Re: Berserk Autovacuum (let's save next Mandrill) - Mailing list pgsql-hackers

From David Rowley
Subject Re: Berserk Autovacuum (let's save next Mandrill)
Date
Msg-id CAApHDvok5hmXr+bUbJe7+2sQzWo4B_QzSk7RKFR9fP6BjYXx5g@mail.gmail.com
Whole thread Raw
In response to Re: Berserk Autovacuum (let's save next Mandrill)  (David Rowley <dgrowleyml@gmail.com>)
List pgsql-hackers
On Mon, 30 Mar 2020 at 19:49, David Rowley <dgrowleyml@gmail.com> wrote:
> I'll see if I can come up with some way to do this in a more
> deterministic way to determine which tables to add vacuums for, rather
> than waiting for and reacting post-failure.

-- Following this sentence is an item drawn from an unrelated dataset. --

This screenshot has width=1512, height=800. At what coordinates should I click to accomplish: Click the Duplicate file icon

I ended up running make installcheck on an instance with
autovacuum_naptime set to 1s with a small additional debug line in
autovacuum.c, namely:

diff --git a/src/backend/postmaster/autovacuum.c
b/src/backend/postmaster/autovacuum.c
index 7e97ffab27..ad81e321dc 100644
--- a/src/backend/postmaster/autovacuum.c
+++ b/src/backend/postmaster/autovacuum.c
@@ -3099,6 +3099,9 @@ relation_needs_vacanalyze(Oid relid,
                *dovacuum = force_vacuum || (vactuples > vacthresh) ||
                                        (vac_ins_base_thresh >= 0 &&
instuples > vacinsthresh);
                *doanalyze = (anltuples > anlthresh);
+
+               if (vac_ins_base_thresh >= 0 && instuples > vacinsthresh)
+                       elog(LOG, "******** %s", NameStr(classForm->relname));
        }
        else
        {

I grepped the log after the installcheck to grab the table names that
saw an insert vacuum during the test then grepped the test output to
see if the table appears to pose a risk of test instability.

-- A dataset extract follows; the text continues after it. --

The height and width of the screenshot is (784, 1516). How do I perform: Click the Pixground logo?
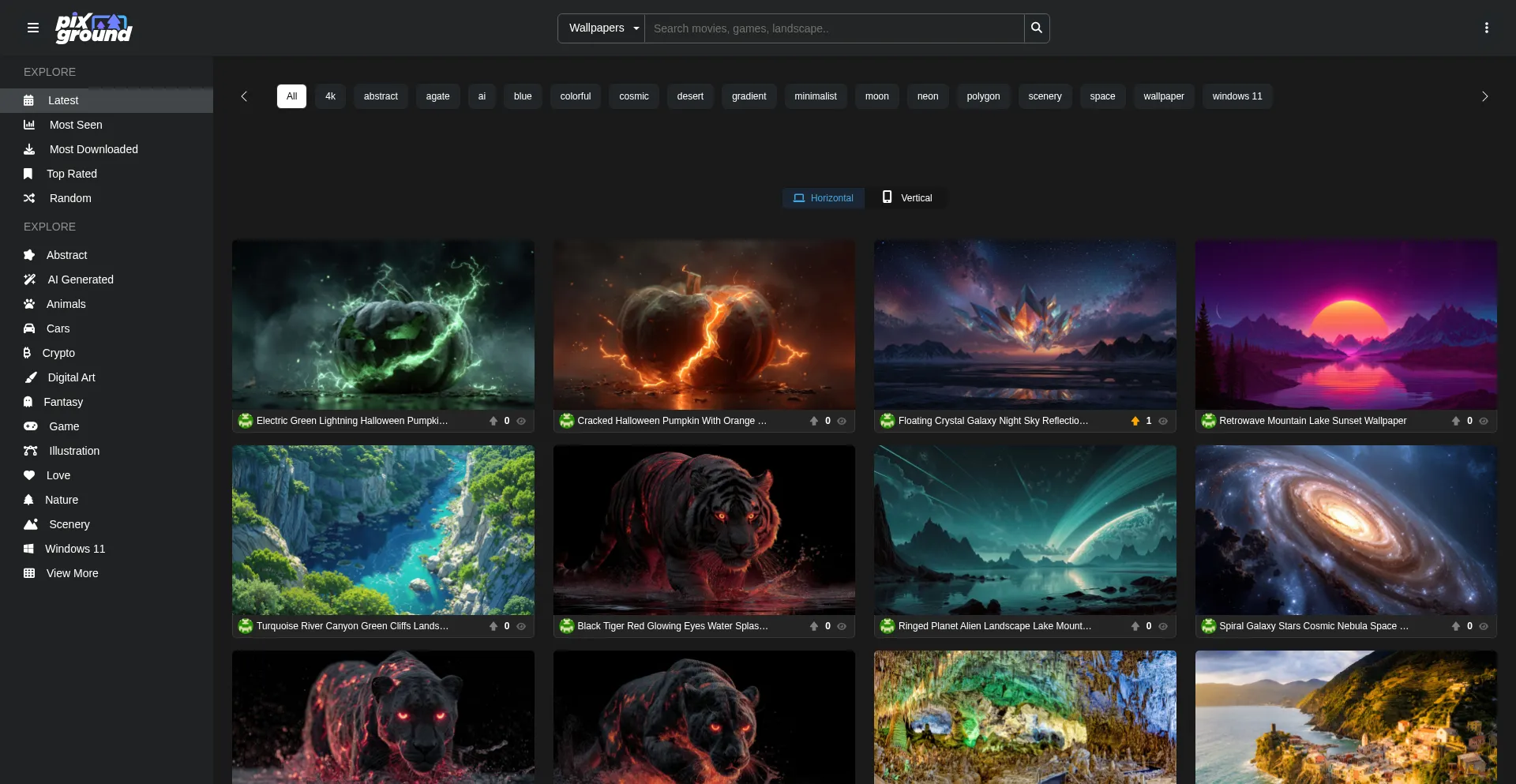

I've classed each table with a risk factor. "VeryLow" seems like
there's almost no risk because we don't ever look at EXPLAIN.  Low
risk tables look at EXPLAIN, but I feel are not quite looking in
enough detail to cause issues. Medium risk look at EXPLAIN and I feel
there's a risk of some change, I think these are all Append nodes
which do order subnodes based on their cost. High risk.... those are
the ones I'm about to look into changing.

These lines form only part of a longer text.